Yesterday I posted on my social media about the spelling of the word <broad>. I just introduced the <oa> grapheme to my 5-year-old. The digraph <oa> typically spells the phone [oʊ] as in <oak>, <boat>, <soap>, <road>, and <hoax>. So why does the <broad> spell [bɹɔd] (or [bɹɑd] in Englishes with the cot-caught merger)?
The primary function of English spelling is to represent meaning. Structured Word Inquiry (SWI) is a means by which to study spelling. One can use SWI to investigate spelling by asking four questions:
- What does a word mean?
- How is the word built?
- What are morphological and etymological relatives of the word?
- What are the sounds that matter?
The questions are to be investigated in order.
Question 1: What does <broad> mean? <broad> means “wide.”
Question 2: How is <broad> built? <broad> consists of one free base: <broad>. <broad> is a lexical word.
Question 3: What are the relatives of <broad>? Modern <broad> comes from Old English <brad> meaning “wide, not narrow.” Some related words include <abroad>, <broadly>, <broaden>, and <broadness>. <broad> is also related to <breadth>, which means “wide range or extent, width.”

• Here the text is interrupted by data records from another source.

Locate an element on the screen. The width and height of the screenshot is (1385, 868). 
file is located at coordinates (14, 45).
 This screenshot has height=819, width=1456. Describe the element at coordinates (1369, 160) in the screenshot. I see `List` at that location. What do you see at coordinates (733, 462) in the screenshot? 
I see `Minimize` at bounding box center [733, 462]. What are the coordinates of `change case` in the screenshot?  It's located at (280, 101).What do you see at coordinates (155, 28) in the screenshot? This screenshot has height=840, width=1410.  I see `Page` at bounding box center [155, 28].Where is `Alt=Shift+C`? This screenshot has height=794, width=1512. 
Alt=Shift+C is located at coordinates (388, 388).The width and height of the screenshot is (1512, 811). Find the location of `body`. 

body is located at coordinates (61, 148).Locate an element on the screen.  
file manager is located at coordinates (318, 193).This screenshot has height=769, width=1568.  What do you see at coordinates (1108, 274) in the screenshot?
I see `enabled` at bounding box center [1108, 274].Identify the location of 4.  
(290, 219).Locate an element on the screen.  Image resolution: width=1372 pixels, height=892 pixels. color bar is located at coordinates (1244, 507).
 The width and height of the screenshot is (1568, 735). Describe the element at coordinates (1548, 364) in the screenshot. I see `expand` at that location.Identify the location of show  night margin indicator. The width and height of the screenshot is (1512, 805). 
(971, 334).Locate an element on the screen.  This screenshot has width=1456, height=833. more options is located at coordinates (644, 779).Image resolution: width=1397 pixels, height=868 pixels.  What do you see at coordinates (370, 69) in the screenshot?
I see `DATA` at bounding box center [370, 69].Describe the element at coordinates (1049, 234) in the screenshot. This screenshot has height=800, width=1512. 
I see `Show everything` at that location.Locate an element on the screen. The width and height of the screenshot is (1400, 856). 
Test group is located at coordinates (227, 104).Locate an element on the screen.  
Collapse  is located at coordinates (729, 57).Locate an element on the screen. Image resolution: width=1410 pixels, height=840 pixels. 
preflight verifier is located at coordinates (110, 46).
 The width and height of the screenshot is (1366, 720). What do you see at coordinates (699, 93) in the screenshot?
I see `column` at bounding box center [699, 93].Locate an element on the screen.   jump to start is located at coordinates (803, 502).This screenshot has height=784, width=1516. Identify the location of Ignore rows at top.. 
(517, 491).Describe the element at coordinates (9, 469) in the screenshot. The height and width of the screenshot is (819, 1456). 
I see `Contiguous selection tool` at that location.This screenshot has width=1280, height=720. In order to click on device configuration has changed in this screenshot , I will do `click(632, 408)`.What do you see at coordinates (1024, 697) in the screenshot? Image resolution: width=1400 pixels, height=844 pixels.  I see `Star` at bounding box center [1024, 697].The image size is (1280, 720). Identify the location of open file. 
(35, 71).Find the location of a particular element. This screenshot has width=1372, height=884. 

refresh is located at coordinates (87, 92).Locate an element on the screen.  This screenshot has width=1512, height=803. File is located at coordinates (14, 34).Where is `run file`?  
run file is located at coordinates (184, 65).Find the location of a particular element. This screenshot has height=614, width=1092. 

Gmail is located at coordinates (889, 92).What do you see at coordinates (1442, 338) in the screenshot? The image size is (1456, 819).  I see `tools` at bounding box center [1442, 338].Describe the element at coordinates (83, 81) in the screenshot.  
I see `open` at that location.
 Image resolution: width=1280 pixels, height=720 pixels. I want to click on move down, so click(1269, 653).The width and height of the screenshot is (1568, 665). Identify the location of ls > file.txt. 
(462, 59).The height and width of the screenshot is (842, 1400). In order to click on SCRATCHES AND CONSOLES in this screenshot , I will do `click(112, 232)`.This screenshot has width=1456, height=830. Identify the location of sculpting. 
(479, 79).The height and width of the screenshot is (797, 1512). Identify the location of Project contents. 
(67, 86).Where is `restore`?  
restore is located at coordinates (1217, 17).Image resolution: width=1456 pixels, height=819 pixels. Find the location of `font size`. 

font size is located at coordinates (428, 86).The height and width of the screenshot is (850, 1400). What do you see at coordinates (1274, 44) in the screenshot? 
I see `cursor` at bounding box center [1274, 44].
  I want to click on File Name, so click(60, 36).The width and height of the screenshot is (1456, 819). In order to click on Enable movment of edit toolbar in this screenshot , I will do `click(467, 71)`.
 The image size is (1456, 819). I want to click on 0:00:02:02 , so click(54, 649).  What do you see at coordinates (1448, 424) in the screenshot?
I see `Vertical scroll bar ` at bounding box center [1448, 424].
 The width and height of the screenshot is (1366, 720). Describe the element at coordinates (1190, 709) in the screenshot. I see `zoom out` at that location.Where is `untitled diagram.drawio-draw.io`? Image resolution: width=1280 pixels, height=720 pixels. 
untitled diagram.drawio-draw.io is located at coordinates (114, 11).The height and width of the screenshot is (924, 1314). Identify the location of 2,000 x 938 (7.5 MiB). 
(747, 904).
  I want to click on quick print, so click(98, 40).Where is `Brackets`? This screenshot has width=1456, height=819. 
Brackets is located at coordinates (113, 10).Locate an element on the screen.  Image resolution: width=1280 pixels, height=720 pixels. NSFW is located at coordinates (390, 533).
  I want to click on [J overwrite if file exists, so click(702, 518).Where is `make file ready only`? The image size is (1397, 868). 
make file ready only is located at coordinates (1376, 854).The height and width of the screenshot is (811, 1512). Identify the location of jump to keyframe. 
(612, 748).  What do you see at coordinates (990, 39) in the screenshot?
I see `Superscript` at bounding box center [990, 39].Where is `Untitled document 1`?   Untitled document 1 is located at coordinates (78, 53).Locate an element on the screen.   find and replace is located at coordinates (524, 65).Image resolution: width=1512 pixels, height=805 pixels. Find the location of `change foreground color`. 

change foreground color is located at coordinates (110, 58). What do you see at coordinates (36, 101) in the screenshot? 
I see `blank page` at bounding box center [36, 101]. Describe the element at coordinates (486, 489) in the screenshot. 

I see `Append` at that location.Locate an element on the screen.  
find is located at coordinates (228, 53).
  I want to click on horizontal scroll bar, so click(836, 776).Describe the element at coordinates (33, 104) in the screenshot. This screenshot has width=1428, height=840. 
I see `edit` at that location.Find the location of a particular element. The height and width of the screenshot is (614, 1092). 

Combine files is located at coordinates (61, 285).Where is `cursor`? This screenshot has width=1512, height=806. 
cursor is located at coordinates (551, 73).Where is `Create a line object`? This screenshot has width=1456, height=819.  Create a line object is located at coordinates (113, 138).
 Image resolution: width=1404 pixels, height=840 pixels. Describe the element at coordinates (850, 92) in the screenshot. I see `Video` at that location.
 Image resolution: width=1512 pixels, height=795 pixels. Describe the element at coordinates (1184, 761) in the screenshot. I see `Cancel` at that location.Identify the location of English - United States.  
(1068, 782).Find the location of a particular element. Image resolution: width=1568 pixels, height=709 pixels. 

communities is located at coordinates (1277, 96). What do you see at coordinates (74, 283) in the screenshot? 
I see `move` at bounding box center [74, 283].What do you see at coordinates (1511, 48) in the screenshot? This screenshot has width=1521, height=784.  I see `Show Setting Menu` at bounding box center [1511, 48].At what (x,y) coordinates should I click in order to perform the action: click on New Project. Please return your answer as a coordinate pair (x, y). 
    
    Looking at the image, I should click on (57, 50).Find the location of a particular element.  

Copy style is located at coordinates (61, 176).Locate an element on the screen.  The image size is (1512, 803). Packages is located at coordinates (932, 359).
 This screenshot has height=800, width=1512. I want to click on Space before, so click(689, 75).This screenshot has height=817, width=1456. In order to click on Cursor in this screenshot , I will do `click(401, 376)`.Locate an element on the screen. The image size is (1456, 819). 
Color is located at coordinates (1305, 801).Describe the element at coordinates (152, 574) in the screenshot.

Question 4: What sounds matter? <broad> spells [bɹɔd] or [bɹɑd]. The graphemes are <b.r.oa.d>.
But why does the <oa> spell [ɔ] or [ɑ] in <broad>. The graphemes <o> and <e> bear an etymological relationship as in <get> and <got> and <feet> and <foot>. The digraph <oa> also bears a relationship with <ea> as in <great> meaning “big” and <groat> meaning “a large coin.” The word <bred> is spelled with the grapheme <e> because of a relationship with the <ee> digraph in <breed>. In accordance with the homophone principle, English prefers to have different spellings for words that sound alike but have different meanings. The <e> in <bred> thus distinguishes the word from the <bread> in <breadth>. <board> is spelled with an <oa> to preserve the relationship with word <breadth>.
The digraph <oa> usually spells the phone [oʊ] as in <oat>, <loaf>, <soak>, <toad>, and <float>. In the word <broad>, however, the <oa> spells [ɔ] or [ɑ] depending on your English. Just as <o> and <oo> are related to <e> and <ee>, <oa> is related to <ea>. The <oa> in <broad> thus preserves the relationship with the <ea> in <breadth>. Understanding the spelling of <broad> is possible only by considering the history and relatives of the word in addition to the sounds.